Growing in a Greenhouse

• Commercial horticulturists control limiting factors in greenhouses to maximize photosynthesis while maintaining profit.

• Controlled factors:

  • Heat

  • Light

  • Water

  • Carbon dioxide

  • Nutrients

• Farmers avoid wasting money by not increasing a factor beyond the point where it becomes ineffective.

• Worked Example:

  • Calculate the light intensity when the distance of the plant is 30cm from the lamp

  • Answer:

    • $Lightintensity = \frac{1}{d^2}$

    • $Lightintensity = \frac{1}{30^2}$

    • $Lightintensity = 0.001 au$

Required Practical: Photosynthesis Rate

• Aim: Investigate the effect of light intensity on the rate of photosynthesis using an aquatic organism such as pondweed.

• Measure the volume of oxygen produced by the pondweed as the light intensity changes as the light source is moved.

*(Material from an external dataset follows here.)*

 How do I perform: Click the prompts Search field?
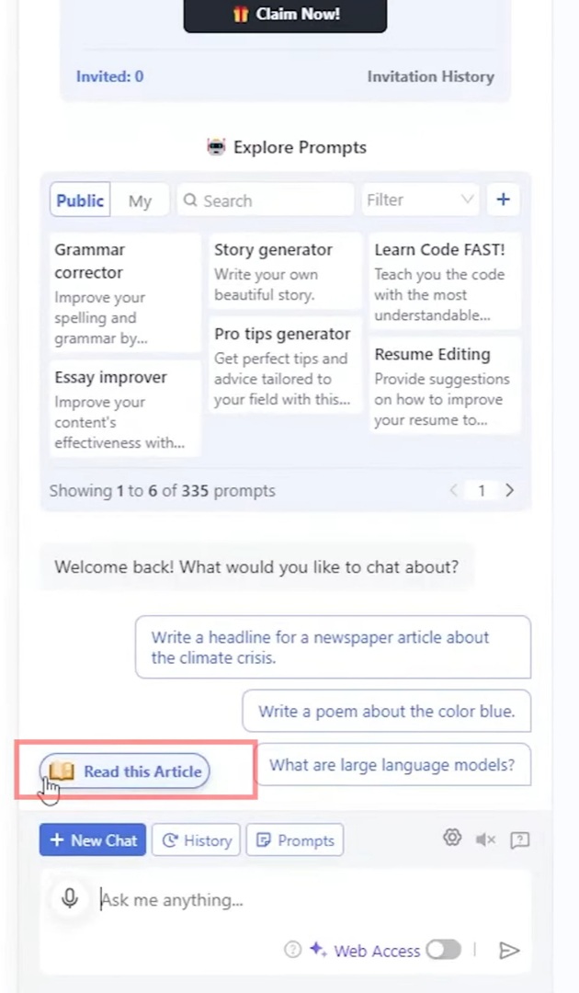pyautogui.click(x=265, y=200)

• Measure and calculate rates of photosynthesis extract and interpret graphs of photosynthesis rate involving one limiting factor.

• Method to Measure Rate:

  • Measure oxygen released from aquatic plants.

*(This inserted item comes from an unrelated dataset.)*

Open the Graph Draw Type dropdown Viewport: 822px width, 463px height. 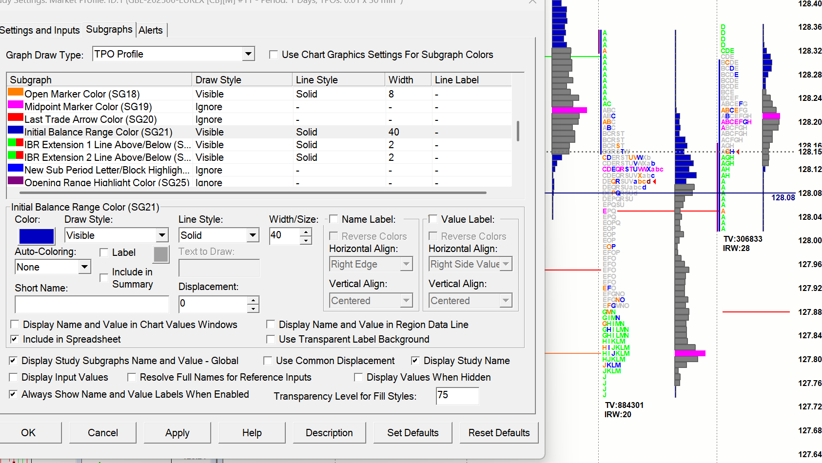click(248, 54)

  • Place pondweed in a beaker of water.

  • Set up a light a set distance from plant

  • Record the number of bubbles observed in three minutes.

  • Repeat steps for different distances.

• Improvements:

  • Use a gas syringe to collect the volume of gas produced.

  • Repeat the experiment at least twice for each distance and calculate the mean number of bubbles.

  • Use of a glass tank between lamp and plant to prevent heating of the plant, or using an LED bulb that releases very little heat energy.

• Variables:

  • light

  • carbon dioxide

  • temperature

• Results:

  • Graph independent variable against the number of bubbles produced per minute.

  • Graph distance from the lamp against number of bubbles per minute.

Uses of Glucose from Photosynthesis

• The glucose produced in photosynthesis may be:

  • Used for respiration (both aerobic and anaerobic).

  • Converted into insoluble starch for storage in the stems, leaves, and roots.

  • Used to produce fat or oil for storage (especially in seeds).

  • Used to produce cellulose, which strengthens the cell wall.

  • Combined with nitrate ions absorbed from the soil to produce amino acids for protein synthesis.

• Testing for starch Presence:

  • Iodine solution

  • Qualitative reagent

  • Converted to starch so this test can be used to show the e ect of light on photosynthesis

• Steps for testing for starch in a leaf:

  • Leaf in boiling water - reason: break down cell walls.

  • Leaf placed in ethanol - reason: to remove chlorophyll from leaf.

  • Leaf washed in water - reason: to soften leaf.

  • Leaf placed on white tile and covered in iodine solution.

  • Observe color change - reason: iodine will change colours in presence of starch areas that contained chlorophyll will turn blue/black as starch will be present.